(Stored data begins)

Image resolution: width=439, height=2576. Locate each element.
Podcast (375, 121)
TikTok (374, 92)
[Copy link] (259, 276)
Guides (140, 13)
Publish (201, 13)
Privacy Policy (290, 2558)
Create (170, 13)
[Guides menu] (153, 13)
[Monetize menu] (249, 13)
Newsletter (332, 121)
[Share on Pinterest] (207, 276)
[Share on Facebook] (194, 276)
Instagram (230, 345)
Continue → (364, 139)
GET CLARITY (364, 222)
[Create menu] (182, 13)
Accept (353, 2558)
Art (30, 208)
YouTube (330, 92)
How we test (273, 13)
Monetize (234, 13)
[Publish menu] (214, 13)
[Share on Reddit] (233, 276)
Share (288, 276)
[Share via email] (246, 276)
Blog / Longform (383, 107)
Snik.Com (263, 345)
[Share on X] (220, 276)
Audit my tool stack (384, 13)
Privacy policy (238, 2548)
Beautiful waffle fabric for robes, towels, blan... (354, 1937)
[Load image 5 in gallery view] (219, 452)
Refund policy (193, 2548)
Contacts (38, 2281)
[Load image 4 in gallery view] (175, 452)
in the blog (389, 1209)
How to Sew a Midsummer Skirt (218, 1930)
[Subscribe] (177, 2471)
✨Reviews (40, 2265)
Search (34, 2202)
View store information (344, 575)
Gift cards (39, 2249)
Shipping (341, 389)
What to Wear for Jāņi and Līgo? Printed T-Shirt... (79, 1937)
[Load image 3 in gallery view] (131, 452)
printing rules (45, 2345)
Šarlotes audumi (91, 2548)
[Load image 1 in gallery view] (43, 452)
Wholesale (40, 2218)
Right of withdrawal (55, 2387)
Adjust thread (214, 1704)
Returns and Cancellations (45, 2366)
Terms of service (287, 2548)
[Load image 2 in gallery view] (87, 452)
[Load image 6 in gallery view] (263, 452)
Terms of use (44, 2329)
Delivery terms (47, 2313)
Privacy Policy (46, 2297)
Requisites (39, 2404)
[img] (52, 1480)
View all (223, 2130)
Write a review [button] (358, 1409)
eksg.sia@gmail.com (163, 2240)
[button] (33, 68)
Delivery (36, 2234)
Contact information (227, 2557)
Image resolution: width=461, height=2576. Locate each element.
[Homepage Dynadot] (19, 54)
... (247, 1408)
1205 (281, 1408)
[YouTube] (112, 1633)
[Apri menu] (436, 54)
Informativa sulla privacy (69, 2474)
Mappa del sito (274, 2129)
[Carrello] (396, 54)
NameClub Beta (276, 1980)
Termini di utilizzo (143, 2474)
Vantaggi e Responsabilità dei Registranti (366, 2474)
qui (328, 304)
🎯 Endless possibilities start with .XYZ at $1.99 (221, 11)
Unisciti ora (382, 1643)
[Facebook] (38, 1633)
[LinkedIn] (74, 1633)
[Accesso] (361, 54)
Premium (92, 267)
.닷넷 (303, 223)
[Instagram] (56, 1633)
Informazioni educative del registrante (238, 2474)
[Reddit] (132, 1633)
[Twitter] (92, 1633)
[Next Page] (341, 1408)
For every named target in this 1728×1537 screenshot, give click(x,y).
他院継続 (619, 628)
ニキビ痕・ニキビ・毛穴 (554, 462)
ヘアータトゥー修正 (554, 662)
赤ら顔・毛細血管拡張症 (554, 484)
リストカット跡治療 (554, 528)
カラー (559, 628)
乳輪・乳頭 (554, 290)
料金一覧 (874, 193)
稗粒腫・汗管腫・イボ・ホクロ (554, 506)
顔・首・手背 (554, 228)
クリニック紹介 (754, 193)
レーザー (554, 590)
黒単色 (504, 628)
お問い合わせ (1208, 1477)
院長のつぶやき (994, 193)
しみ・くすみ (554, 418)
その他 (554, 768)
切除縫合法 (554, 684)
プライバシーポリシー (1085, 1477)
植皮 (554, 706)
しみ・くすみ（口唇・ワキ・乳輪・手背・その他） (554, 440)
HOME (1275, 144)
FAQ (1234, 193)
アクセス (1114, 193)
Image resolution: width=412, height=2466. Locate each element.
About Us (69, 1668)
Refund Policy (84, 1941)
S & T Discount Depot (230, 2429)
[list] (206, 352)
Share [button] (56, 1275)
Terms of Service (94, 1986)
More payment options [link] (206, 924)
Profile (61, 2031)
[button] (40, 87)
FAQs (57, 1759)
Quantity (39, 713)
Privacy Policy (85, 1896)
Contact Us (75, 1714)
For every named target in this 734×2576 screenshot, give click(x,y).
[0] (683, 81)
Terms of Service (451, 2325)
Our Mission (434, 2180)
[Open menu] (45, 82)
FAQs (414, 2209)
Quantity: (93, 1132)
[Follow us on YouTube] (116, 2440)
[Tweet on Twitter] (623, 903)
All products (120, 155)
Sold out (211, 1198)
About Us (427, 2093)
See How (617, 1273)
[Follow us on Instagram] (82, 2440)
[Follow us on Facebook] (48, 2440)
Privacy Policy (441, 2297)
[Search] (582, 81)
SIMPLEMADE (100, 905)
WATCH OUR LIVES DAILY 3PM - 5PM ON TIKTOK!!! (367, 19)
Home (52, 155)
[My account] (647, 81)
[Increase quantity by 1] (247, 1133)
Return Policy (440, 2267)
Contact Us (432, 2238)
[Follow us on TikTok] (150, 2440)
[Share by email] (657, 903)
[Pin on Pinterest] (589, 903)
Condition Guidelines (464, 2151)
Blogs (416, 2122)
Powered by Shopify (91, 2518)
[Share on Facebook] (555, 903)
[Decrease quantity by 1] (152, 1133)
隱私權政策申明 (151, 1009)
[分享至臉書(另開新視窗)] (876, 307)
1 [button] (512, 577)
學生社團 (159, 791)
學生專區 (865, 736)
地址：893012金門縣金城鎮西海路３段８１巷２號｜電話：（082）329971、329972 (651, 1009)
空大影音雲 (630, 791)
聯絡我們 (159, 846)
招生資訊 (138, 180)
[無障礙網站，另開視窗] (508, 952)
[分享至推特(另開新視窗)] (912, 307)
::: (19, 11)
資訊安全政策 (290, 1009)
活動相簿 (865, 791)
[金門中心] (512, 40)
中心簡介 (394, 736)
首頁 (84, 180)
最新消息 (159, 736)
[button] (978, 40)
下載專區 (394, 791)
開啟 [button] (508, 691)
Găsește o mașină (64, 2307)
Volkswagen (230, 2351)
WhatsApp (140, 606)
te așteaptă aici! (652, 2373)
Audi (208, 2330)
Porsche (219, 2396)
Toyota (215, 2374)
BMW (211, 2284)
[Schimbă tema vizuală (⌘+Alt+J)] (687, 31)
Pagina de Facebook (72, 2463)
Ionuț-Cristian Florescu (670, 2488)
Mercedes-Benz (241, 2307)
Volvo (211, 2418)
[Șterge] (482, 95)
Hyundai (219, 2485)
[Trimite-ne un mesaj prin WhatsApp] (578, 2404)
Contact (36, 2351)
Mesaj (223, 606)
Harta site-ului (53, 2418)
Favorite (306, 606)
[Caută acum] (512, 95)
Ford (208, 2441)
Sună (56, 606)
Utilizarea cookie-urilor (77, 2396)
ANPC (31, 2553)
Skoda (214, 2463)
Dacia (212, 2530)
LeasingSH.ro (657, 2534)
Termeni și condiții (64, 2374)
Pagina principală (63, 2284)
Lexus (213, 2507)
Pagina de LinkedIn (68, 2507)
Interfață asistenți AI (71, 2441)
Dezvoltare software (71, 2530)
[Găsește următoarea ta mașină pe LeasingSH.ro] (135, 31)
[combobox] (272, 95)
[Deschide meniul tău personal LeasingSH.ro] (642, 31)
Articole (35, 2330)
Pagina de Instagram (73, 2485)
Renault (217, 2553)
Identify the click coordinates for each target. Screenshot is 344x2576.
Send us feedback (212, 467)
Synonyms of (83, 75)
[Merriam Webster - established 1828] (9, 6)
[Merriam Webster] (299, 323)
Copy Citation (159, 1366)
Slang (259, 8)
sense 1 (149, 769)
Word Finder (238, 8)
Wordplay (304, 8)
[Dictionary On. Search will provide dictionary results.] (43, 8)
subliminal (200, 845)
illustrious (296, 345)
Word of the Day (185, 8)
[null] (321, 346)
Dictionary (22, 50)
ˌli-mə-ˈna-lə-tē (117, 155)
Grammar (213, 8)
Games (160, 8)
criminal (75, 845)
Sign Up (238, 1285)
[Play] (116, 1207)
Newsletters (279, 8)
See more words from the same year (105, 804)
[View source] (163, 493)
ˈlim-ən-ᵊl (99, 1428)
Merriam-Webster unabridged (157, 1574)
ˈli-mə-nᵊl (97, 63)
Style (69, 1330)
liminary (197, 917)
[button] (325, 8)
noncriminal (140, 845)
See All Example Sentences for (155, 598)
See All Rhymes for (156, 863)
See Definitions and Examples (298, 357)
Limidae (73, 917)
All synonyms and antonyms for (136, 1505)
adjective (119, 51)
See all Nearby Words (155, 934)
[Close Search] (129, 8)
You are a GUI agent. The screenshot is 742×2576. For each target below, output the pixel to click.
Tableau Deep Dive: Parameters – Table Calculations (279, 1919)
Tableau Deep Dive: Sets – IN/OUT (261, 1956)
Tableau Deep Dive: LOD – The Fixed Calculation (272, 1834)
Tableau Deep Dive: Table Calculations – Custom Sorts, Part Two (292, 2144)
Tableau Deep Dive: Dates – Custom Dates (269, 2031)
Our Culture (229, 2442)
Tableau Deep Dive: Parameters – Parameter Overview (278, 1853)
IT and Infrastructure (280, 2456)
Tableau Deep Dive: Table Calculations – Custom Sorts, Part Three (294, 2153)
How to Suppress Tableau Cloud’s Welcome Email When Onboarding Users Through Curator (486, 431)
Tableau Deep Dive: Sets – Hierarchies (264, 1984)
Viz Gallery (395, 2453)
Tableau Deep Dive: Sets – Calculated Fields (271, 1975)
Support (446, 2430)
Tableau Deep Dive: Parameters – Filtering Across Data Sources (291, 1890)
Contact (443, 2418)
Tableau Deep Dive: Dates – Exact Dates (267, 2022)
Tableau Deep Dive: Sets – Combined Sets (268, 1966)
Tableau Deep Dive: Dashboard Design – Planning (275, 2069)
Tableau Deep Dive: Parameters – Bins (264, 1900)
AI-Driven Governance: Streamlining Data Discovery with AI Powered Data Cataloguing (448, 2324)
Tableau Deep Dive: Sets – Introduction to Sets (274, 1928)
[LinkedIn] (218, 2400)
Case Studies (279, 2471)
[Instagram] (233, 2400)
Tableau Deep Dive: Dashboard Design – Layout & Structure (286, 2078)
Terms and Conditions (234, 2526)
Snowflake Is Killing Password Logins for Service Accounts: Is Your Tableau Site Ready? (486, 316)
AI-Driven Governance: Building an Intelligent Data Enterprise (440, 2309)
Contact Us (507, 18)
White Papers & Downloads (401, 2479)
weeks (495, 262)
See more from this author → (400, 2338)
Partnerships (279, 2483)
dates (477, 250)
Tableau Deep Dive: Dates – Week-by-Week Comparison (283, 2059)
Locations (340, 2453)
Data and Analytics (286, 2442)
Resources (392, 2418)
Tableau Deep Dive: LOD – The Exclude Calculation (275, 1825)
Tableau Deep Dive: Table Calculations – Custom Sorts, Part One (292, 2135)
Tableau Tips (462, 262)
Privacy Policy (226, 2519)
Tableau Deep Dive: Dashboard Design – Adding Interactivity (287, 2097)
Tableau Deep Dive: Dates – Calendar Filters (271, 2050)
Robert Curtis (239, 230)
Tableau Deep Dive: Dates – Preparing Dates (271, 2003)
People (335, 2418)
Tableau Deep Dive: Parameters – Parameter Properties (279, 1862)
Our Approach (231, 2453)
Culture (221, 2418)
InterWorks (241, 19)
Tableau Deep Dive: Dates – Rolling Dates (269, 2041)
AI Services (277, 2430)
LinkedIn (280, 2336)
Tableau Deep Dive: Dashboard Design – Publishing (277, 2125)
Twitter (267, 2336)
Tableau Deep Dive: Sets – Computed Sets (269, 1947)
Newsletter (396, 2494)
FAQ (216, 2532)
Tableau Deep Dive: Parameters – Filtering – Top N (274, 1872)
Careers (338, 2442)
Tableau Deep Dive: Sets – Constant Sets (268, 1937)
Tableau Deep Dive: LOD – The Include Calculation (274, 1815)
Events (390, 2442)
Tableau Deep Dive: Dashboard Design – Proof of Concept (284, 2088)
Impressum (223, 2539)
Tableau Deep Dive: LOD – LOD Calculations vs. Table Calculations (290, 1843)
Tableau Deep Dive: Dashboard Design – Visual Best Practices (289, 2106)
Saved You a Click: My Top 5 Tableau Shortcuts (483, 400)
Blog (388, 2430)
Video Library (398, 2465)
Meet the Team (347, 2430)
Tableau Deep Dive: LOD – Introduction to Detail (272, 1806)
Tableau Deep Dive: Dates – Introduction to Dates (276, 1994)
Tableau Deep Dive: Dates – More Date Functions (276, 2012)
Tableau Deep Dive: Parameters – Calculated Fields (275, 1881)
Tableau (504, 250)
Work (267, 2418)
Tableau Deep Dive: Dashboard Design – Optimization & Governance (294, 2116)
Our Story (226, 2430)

(Stored data ends)

### Problem
Within the material above, the line with "[金門中心] (512, 40)" opens the range and the line with "Send us feedback (212, 467)" closes it; reproduce that range word for word.

### Result
[金門中心] (512, 40)
中心簡介 (394, 736)
首頁 (84, 180)
最新消息 (159, 736)
[button] (978, 40)
下載專區 (394, 791)
開啟 [button] (508, 691)
Găsește o mașină (64, 2307)
Volkswagen (230, 2351)
WhatsApp (140, 606)
te așteaptă aici! (652, 2373)
Audi (208, 2330)
Porsche (219, 2396)
Toyota (215, 2374)
BMW (211, 2284)
[Schimbă tema vizuală (⌘+Alt+J)] (687, 31)
Pagina de Facebook (72, 2463)
Ionuț-Cristian Florescu (670, 2488)
Mercedes-Benz (241, 2307)
Volvo (211, 2418)
[Șterge] (482, 95)
Hyundai (219, 2485)
[Trimite-ne un mesaj prin WhatsApp] (578, 2404)
Contact (36, 2351)
Mesaj (223, 606)
Harta site-ului (53, 2418)
Favorite (306, 606)
[Caută acum] (512, 95)
Ford (208, 2441)
Sună (56, 606)
Utilizarea cookie-urilor (77, 2396)
ANPC (31, 2553)
Skoda (214, 2463)
Dacia (212, 2530)
LeasingSH.ro (657, 2534)
Termeni și condiții (64, 2374)
Pagina principală (63, 2284)
Lexus (213, 2507)
Pagina de LinkedIn (68, 2507)
Interfață asistenți AI (71, 2441)
Dezvoltare software (71, 2530)
[Găsește următoarea ta mașină pe LeasingSH.ro] (135, 31)
[combobox] (272, 95)
[Deschide meniul tău personal LeasingSH.ro] (642, 31)
Articole (35, 2330)
Pagina de Instagram (73, 2485)
Renault (217, 2553)
Identify the click coordinates for each target. Screenshot is 344x2576.
Send us feedback (212, 467)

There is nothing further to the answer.